• [What to produce]:
Each record below has to be printed verbatim.

Stored records:

*-*-*

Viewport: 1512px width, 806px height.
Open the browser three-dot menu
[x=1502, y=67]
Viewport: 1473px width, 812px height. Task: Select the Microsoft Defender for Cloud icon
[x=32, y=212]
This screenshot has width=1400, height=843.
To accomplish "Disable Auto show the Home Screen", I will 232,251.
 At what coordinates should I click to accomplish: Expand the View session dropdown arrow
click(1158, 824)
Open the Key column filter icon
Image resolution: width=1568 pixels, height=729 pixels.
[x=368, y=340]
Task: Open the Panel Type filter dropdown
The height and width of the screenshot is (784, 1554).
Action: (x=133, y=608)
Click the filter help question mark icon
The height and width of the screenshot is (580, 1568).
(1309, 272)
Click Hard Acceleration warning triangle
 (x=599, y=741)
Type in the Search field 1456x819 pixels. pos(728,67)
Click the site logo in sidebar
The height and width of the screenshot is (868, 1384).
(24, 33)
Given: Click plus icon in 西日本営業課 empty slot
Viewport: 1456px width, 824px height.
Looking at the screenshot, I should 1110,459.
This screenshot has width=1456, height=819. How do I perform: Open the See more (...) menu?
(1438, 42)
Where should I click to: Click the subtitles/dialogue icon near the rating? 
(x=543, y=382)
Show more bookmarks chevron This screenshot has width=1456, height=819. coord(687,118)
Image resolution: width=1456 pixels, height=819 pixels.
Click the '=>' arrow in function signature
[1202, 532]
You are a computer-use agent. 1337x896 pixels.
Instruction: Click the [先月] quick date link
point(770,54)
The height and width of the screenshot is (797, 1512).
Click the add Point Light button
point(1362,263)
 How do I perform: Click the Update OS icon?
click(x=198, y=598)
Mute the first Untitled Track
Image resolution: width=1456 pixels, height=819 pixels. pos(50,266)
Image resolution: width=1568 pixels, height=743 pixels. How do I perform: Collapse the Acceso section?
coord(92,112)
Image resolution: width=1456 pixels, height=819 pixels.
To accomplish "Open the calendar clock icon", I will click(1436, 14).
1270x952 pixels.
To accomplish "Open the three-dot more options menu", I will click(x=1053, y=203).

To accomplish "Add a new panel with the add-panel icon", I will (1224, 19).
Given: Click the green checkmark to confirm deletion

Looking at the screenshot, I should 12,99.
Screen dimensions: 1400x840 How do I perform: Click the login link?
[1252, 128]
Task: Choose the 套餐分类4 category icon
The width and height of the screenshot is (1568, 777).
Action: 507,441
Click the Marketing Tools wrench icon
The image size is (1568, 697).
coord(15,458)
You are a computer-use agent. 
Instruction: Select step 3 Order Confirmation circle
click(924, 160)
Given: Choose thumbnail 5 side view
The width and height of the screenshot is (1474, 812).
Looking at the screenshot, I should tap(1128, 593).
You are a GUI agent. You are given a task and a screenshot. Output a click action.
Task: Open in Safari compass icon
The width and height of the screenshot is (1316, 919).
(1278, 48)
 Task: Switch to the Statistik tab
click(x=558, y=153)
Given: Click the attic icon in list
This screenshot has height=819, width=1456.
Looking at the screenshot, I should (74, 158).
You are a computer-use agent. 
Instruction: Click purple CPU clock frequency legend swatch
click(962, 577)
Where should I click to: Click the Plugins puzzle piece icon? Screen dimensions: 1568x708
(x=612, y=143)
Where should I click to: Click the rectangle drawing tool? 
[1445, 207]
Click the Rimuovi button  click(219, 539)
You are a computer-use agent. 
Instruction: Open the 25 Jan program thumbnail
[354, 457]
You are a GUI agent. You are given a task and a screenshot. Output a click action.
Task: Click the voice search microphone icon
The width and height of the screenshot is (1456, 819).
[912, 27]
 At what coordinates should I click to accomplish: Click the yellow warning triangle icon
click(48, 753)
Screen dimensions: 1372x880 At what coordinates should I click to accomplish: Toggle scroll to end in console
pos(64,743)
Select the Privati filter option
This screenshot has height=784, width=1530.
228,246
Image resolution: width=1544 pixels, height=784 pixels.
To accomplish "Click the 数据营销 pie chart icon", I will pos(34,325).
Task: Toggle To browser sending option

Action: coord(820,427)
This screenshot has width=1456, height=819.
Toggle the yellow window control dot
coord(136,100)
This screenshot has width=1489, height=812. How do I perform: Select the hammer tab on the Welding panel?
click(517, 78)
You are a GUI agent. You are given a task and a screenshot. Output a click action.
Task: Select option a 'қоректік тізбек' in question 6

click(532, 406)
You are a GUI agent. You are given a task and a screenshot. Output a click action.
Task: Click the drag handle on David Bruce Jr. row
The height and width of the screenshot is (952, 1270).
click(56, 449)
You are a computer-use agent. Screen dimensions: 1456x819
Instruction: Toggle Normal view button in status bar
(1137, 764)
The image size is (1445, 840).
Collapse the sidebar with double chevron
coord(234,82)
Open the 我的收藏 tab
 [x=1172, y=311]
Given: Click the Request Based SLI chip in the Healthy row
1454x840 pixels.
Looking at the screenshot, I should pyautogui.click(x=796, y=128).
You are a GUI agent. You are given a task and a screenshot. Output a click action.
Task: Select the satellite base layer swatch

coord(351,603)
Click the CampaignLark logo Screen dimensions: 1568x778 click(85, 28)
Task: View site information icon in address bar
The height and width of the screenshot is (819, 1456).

*-*-*

• [Response]:
Viewport: 1512px width, 806px height.
Open the browser three-dot menu
[x=1502, y=67]
Viewport: 1473px width, 812px height. Task: Select the Microsoft Defender for Cloud icon
[x=32, y=212]
This screenshot has width=1400, height=843.
To accomplish "Disable Auto show the Home Screen", I will 232,251.
 At what coordinates should I click to accomplish: Expand the View session dropdown arrow
click(1158, 824)
Open the Key column filter icon
Image resolution: width=1568 pixels, height=729 pixels.
[x=368, y=340]
Task: Open the Panel Type filter dropdown
The height and width of the screenshot is (784, 1554).
Action: (x=133, y=608)
Click the filter help question mark icon
The height and width of the screenshot is (580, 1568).
(1309, 272)
Click Hard Acceleration warning triangle
 (x=599, y=741)
Type in the Search field 1456x819 pixels. pos(728,67)
Click the site logo in sidebar
The height and width of the screenshot is (868, 1384).
(24, 33)
Given: Click plus icon in 西日本営業課 empty slot
Viewport: 1456px width, 824px height.
Looking at the screenshot, I should 1110,459.
This screenshot has width=1456, height=819. How do I perform: Open the See more (...) menu?
(1438, 42)
Where should I click to: Click the subtitles/dialogue icon near the rating? 
(x=543, y=382)
Show more bookmarks chevron This screenshot has width=1456, height=819. coord(687,118)
Image resolution: width=1456 pixels, height=819 pixels.
Click the '=>' arrow in function signature
[1202, 532]
You are a computer-use agent. 1337x896 pixels.
Instruction: Click the [先月] quick date link
point(770,54)
The height and width of the screenshot is (797, 1512).
Click the add Point Light button
point(1362,263)
 How do I perform: Click the Update OS icon?
click(x=198, y=598)
Mute the first Untitled Track
Image resolution: width=1456 pixels, height=819 pixels. pos(50,266)
Image resolution: width=1568 pixels, height=743 pixels. How do I perform: Collapse the Acceso section?
coord(92,112)
Image resolution: width=1456 pixels, height=819 pixels.
To accomplish "Open the calendar clock icon", I will click(1436, 14).
1270x952 pixels.
To accomplish "Open the three-dot more options menu", I will click(x=1053, y=203).

To accomplish "Add a new panel with the add-panel icon", I will (1224, 19).
Given: Click the green checkmark to confirm deletion

Looking at the screenshot, I should 12,99.
Screen dimensions: 1400x840 How do I perform: Click the login link?
[1252, 128]
Task: Choose the 套餐分类4 category icon
The width and height of the screenshot is (1568, 777).
Action: 507,441
Click the Marketing Tools wrench icon
The image size is (1568, 697).
coord(15,458)
You are a computer-use agent. 
Instruction: Select step 3 Order Confirmation circle
click(924, 160)
Given: Choose thumbnail 5 side view
The width and height of the screenshot is (1474, 812).
Looking at the screenshot, I should tap(1128, 593).
You are a GUI agent. You are given a task and a screenshot. Output a click action.
Task: Open in Safari compass icon
The width and height of the screenshot is (1316, 919).
(1278, 48)
 Task: Switch to the Statistik tab
click(x=558, y=153)
Given: Click the attic icon in list
This screenshot has height=819, width=1456.
Looking at the screenshot, I should (74, 158).
You are a computer-use agent. 
Instruction: Click purple CPU clock frequency legend swatch
click(962, 577)
Where should I click to: Click the Plugins puzzle piece icon? Screen dimensions: 1568x708
(x=612, y=143)
Where should I click to: Click the rectangle drawing tool? 
[1445, 207]
Click the Rimuovi button  click(219, 539)
You are a computer-use agent. 
Instruction: Open the 25 Jan program thumbnail
[354, 457]
You are a GUI agent. You are given a task and a screenshot. Output a click action.
Task: Click the voice search microphone icon
The width and height of the screenshot is (1456, 819).
[912, 27]
 At what coordinates should I click to accomplish: Click the yellow warning triangle icon
click(48, 753)
Screen dimensions: 1372x880 At what coordinates should I click to accomplish: Toggle scroll to end in console
pos(64,743)
Select the Privati filter option
This screenshot has height=784, width=1530.
228,246
Image resolution: width=1544 pixels, height=784 pixels.
To accomplish "Click the 数据营销 pie chart icon", I will pos(34,325).
Task: Toggle To browser sending option

Action: coord(820,427)
This screenshot has width=1456, height=819.
Toggle the yellow window control dot
coord(136,100)
This screenshot has width=1489, height=812. How do I perform: Select the hammer tab on the Welding panel?
click(517, 78)
You are a GUI agent. You are given a task and a screenshot. Output a click action.
Task: Select option a 'қоректік тізбек' in question 6

click(532, 406)
You are a GUI agent. You are given a task and a screenshot. Output a click action.
Task: Click the drag handle on David Bruce Jr. row
The height and width of the screenshot is (952, 1270).
click(56, 449)
You are a computer-use agent. Screen dimensions: 1456x819
Instruction: Toggle Normal view button in status bar
(1137, 764)
The image size is (1445, 840).
Collapse the sidebar with double chevron
coord(234,82)
Open the 我的收藏 tab
 [x=1172, y=311]
Given: Click the Request Based SLI chip in the Healthy row
1454x840 pixels.
Looking at the screenshot, I should pyautogui.click(x=796, y=128).
You are a GUI agent. You are given a task and a screenshot. Output a click action.
Task: Select the satellite base layer swatch

coord(351,603)
Click the CampaignLark logo Screen dimensions: 1568x778 click(85, 28)
Task: View site information icon in address bar
The height and width of the screenshot is (819, 1456).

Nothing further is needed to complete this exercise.